One must forgive long-suffering Knicks fans if they subscribe to the unwavering belief the franchise is cursed. After missing the playoffs for the past six years, and finishing with the worst record in the league this season, Knick diehards were hopeful the franchise’s fortunes would finally change, beginning with winning last month’s NBA Draft Lottery for the first time since its inception in 1985, which became Patrick Ewing as the No.1 overall pick.
This time the prize for all the losing, a 17-65 record to be exact, would be Zion Williamson, the 6-foot-7, 280 pound anomaly of an athlete who would be a signature piece in swaying Kevin Durant and Kyrie Irving to sign with the Knicks and form a trio that would perform a resurrection.
The prom sing image dramatically faded on lottery night when NBA deputy commissioner Mark Tatum revealed a placard with the Knicks’ logo announcing they had fallen two picks short of No. 1. At No. 3, they don’t even have a shot at Ja Morant, the dynamic point guard from Murray State who has the look of a future All-NBA player.
The Memphis Grizzlies, with the second pick, have all but held a press conference declaring they are choosing Morant.
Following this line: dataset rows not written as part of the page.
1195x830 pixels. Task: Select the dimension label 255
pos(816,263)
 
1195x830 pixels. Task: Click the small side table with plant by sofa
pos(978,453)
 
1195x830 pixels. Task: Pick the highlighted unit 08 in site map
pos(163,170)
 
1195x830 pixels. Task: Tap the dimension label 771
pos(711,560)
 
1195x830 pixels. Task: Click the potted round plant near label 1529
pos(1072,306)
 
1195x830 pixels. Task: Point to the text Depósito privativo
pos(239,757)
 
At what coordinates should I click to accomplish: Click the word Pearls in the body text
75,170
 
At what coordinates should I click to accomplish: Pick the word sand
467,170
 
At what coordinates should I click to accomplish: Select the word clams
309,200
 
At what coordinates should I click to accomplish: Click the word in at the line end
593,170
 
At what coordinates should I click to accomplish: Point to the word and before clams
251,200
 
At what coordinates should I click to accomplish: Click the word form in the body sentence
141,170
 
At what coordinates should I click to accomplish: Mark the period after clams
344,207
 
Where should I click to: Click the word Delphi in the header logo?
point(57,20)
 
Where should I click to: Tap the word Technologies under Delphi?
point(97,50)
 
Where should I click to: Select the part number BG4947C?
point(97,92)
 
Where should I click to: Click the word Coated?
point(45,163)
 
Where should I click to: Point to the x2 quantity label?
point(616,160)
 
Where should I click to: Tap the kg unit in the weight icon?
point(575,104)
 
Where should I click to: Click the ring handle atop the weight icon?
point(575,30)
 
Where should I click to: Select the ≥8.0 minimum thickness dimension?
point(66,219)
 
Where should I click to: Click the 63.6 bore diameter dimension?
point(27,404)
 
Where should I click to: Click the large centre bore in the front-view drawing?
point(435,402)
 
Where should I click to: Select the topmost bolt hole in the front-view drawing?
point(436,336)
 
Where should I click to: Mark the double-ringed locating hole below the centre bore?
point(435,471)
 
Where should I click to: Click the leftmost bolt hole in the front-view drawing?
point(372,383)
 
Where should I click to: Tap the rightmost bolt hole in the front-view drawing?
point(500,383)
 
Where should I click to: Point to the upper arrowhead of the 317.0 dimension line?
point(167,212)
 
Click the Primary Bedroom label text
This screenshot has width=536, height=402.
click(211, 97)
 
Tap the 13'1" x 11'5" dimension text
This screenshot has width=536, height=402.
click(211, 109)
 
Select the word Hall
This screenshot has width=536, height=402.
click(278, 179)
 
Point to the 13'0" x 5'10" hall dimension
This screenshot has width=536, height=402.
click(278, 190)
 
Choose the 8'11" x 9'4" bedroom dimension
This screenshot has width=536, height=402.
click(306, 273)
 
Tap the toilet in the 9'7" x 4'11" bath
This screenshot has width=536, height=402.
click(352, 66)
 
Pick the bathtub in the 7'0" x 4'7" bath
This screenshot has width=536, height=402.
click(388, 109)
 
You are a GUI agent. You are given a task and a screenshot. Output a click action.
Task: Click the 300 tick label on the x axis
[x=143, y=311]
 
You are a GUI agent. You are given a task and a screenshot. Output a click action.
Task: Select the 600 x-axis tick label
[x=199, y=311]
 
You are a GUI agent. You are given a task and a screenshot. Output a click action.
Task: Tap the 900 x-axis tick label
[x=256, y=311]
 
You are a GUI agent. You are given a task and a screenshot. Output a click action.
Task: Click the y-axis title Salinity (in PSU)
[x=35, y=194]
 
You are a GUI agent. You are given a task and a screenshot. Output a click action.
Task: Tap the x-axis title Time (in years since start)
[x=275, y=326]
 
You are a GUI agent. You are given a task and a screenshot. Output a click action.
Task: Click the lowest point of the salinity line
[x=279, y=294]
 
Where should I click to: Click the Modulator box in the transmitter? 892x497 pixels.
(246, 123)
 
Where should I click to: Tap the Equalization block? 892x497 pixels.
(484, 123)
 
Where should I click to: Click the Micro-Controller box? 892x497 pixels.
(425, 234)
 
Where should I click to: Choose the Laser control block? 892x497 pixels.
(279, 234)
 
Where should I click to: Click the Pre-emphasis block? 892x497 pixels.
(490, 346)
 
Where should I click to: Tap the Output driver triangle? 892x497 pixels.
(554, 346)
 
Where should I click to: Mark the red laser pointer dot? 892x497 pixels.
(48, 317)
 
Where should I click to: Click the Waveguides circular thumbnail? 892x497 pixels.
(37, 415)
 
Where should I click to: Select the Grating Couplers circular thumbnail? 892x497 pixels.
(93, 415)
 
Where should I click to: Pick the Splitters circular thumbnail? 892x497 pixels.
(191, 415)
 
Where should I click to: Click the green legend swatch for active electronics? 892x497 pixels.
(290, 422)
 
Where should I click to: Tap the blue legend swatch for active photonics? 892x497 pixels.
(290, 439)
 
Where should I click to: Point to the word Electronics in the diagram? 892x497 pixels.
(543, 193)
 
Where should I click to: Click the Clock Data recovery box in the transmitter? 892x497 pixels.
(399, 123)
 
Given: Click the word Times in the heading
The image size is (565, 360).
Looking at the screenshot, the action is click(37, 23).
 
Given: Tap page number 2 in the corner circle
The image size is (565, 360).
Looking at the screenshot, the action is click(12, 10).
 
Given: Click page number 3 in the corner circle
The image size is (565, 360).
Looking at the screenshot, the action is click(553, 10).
Williamson is essentially already a New Orleans Pelican. His official selection at the NBA Draft next Thursday at the Barclays Center on June 20 is a mere formality. With reports Irving is seriously considering signing with the Nets and Durant having several appealing options, the most seemingly logical remaining with the Golden States Warriors, the Knicks, with space for two max contracts, must have multiple plans for rebuilding the franchise.
The harsh reality that they may not sign Durant, Irving or Kawhi Leonard, another impending free-agent, or acquire the Pelicans’ Anthony Davis via a trade, has set in for Knicks fans. Team president Steve Mills and general manager Scott Perry will have extremely difficult decisions to make over the next month or two.
Few know for sure the level of interests Irving and Durant have in the Knicks. While they are prohibited from speaking publicly about players who are still under contract with their current teams—July 1 is the start of the 2019-2020 league year—there is no doubt Mills and Perry would ink both promptly on July 6, when teams can officially begin signing players.
For those who had high hopes the Knicks would be the preferred destination of the top free-agents, the specter of being shut out of them all as well as Davis is deflating. It will likely mean the team will miss the playoffs for the seventh straight season. That is unless they take the imprudent course of signing second-tier free-agents as a temporary fix.
Yet fans have been down that road before to failed results. While most of them don’t want to accept this exasperating option, the next best plan is patience in the drafting and developing of homegrown talent.